Sticheleien im Verborgenen

Der Mann mit dem Schnauzbärtchen, der auf dem Zenit seiner Karriere auch noch eine neue Frau an seiner Seite präsentierte, weckte Neid wie wenig andere - und bekam die Folgen zu spüren. Die einen schmeichelten sich bei ihm ein, ja, "krochen ihm in den Arsch", wie es ein Insider formuliert, und kompensierten ihren Neid, indem auch sie sich ein Stück seines Glanzes einzuleiben versuchten. Die anderen stichelten hinter vorgehaltener Hand, ob es wohl sein übergrosser Selbstdarstellungsdrang oder die fehlende berufliche Auslastung seien, die ihn dermassen die Nähe der Journalisten suchen lasse.

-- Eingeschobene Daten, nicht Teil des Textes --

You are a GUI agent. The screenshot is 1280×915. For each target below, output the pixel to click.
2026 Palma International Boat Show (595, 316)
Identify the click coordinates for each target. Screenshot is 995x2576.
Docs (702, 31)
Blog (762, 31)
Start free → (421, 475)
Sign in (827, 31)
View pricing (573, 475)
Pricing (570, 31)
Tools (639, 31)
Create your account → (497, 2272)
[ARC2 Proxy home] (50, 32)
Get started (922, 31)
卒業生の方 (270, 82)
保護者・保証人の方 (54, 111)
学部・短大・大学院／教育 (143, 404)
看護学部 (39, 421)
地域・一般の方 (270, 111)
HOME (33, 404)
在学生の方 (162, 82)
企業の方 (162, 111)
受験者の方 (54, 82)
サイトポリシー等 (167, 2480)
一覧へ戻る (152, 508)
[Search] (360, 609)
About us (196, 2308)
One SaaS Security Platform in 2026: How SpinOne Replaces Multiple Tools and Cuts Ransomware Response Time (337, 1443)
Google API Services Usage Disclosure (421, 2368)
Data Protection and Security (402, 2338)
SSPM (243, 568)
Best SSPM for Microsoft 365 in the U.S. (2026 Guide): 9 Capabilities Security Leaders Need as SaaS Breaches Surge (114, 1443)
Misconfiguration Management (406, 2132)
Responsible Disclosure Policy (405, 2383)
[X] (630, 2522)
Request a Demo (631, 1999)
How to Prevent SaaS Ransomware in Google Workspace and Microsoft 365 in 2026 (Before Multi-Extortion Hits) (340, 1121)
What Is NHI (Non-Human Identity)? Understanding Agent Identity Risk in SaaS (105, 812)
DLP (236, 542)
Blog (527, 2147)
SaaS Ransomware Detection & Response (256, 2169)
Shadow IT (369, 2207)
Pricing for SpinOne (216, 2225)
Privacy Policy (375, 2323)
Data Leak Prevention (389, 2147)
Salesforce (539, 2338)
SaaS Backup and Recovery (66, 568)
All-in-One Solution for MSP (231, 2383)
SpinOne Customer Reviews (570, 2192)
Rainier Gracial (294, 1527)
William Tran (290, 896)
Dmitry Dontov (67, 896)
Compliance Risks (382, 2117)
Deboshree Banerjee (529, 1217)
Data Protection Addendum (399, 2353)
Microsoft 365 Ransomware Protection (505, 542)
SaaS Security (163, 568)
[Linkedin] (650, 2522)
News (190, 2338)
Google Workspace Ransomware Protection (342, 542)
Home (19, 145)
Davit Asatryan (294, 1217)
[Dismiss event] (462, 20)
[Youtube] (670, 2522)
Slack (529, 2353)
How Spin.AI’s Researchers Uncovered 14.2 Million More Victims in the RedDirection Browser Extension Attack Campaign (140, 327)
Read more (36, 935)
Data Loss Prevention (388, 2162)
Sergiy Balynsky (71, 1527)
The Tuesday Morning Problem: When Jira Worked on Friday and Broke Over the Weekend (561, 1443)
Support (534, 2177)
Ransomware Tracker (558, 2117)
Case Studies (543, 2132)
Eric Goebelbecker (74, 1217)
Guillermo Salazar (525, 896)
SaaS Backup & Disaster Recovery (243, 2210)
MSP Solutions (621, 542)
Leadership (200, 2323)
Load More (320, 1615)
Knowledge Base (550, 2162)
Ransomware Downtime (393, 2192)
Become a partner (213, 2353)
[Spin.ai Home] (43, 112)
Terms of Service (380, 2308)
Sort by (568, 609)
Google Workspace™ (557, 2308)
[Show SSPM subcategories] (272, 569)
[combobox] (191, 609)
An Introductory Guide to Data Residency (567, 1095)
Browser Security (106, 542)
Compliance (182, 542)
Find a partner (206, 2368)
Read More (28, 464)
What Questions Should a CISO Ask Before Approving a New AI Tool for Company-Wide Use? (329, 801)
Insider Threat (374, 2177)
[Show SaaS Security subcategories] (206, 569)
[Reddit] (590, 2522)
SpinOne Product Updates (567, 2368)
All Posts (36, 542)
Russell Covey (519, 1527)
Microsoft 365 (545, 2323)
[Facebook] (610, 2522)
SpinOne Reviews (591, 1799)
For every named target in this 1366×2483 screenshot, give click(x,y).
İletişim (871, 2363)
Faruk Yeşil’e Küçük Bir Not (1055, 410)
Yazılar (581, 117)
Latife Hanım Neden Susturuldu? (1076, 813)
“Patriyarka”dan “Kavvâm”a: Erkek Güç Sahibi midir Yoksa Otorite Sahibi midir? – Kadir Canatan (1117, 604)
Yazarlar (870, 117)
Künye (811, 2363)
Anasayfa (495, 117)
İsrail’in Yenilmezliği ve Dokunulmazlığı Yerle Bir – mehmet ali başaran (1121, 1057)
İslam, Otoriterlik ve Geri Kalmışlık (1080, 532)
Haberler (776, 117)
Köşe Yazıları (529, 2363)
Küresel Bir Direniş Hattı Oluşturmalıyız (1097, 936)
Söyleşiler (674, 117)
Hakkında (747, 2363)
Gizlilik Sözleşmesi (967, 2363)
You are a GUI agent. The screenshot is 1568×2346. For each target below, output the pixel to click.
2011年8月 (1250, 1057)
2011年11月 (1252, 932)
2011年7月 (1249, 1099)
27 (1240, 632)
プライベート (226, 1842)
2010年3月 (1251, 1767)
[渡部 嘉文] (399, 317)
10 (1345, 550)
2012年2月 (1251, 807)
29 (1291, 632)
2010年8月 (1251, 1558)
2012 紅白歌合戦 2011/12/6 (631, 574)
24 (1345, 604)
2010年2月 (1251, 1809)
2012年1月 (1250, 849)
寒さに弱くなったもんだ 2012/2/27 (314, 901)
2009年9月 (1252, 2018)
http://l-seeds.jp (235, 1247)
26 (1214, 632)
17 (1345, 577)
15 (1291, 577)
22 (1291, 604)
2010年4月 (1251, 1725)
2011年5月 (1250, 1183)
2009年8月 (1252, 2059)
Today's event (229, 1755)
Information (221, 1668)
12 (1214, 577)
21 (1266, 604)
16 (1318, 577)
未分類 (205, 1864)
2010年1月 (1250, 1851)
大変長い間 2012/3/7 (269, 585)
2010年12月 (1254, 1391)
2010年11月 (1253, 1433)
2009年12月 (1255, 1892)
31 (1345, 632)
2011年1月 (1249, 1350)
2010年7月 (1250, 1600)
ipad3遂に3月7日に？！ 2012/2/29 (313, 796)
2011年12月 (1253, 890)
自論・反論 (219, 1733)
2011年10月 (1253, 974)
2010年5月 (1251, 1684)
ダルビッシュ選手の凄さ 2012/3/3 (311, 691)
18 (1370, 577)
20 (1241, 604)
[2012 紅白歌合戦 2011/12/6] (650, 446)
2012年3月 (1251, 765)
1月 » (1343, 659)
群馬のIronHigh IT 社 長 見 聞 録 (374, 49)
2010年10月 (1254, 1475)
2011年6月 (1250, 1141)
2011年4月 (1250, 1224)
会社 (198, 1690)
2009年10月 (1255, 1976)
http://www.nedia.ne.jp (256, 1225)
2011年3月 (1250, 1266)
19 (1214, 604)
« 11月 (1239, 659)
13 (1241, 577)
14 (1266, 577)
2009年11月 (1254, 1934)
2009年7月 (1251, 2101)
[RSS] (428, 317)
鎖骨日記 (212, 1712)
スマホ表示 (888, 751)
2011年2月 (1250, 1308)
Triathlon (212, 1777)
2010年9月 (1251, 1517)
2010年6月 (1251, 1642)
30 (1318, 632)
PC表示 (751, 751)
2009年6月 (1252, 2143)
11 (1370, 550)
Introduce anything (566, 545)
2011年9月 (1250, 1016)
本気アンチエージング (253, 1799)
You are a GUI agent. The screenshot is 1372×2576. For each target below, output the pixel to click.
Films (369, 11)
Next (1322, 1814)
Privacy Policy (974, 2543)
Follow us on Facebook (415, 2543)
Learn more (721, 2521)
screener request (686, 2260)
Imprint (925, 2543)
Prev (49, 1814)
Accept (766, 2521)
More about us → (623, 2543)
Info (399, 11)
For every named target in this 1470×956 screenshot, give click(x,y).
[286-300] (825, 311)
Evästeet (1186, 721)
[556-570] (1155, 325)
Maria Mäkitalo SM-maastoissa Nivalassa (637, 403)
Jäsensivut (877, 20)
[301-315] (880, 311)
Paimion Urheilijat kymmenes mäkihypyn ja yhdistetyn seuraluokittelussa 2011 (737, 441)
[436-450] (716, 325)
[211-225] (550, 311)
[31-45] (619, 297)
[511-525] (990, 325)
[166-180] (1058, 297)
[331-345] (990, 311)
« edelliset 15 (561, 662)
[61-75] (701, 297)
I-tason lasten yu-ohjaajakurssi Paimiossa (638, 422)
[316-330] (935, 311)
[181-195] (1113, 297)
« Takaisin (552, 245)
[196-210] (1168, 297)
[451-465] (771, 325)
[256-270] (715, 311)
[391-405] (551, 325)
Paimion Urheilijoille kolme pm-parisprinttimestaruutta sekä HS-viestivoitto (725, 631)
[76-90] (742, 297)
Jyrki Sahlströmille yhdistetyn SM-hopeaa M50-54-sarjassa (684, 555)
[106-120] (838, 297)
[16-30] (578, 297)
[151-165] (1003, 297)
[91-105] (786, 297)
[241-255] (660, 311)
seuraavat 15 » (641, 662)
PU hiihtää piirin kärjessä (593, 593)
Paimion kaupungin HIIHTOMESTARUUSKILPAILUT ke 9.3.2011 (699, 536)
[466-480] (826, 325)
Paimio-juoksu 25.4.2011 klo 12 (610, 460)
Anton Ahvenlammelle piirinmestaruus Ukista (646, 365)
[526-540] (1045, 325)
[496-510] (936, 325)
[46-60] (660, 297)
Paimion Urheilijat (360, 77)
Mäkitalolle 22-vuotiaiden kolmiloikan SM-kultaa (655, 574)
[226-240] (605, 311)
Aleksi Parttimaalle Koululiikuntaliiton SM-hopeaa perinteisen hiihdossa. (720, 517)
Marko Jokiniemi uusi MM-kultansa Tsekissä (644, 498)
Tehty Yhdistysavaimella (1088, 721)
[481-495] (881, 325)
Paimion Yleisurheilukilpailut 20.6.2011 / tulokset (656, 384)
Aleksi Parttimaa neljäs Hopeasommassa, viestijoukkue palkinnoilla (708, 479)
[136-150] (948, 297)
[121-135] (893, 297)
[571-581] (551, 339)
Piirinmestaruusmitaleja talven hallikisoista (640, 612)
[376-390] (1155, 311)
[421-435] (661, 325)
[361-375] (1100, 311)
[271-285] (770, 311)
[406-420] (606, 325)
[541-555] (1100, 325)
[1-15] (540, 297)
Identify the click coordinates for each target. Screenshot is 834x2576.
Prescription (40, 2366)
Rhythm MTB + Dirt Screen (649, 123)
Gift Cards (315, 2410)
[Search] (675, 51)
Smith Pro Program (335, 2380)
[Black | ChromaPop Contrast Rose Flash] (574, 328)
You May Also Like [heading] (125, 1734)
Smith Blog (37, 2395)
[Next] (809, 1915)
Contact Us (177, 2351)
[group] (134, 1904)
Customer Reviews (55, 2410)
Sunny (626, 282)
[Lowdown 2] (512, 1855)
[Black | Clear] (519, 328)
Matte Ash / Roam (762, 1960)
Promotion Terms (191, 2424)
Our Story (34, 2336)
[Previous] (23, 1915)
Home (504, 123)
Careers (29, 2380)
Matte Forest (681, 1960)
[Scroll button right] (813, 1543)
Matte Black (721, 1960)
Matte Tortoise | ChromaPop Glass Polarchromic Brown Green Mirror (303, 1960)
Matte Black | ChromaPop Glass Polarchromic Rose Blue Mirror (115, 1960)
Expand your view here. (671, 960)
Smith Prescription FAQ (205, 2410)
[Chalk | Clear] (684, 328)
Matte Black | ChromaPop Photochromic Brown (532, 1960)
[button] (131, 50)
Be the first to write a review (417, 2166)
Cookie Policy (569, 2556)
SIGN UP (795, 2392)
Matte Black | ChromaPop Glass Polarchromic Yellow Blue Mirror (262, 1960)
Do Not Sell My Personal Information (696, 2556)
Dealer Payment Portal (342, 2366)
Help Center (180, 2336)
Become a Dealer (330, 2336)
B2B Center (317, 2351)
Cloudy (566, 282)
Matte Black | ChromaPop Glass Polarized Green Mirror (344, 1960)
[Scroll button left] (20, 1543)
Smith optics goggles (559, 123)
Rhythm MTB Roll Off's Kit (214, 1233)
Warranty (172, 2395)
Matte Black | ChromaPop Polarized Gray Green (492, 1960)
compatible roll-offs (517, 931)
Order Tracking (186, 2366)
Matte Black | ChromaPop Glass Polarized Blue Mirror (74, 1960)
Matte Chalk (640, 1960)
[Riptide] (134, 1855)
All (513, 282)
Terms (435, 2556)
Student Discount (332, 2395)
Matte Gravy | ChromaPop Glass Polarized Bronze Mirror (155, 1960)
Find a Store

Im Mai dieses Jahres wurde der erfolgsverwöhnte Banker jäh gestoppt. Er musste den SBV, wie er selber sagt, "auf dem Hintergrund einer unerträglichen Situation" verlassen. Jetzt war der Moment gekommen, in dem die Neider - rachedurstig wie sie sind - einen bescheidenen Triumph feiern konnten: Nun schnitten sie Rasi oder bedachten ihn mit Häme und Schadenfreude. Der einstige Topmann war gestürzt und wurde nun mit der Kehrseite der Medaille konfrontiert.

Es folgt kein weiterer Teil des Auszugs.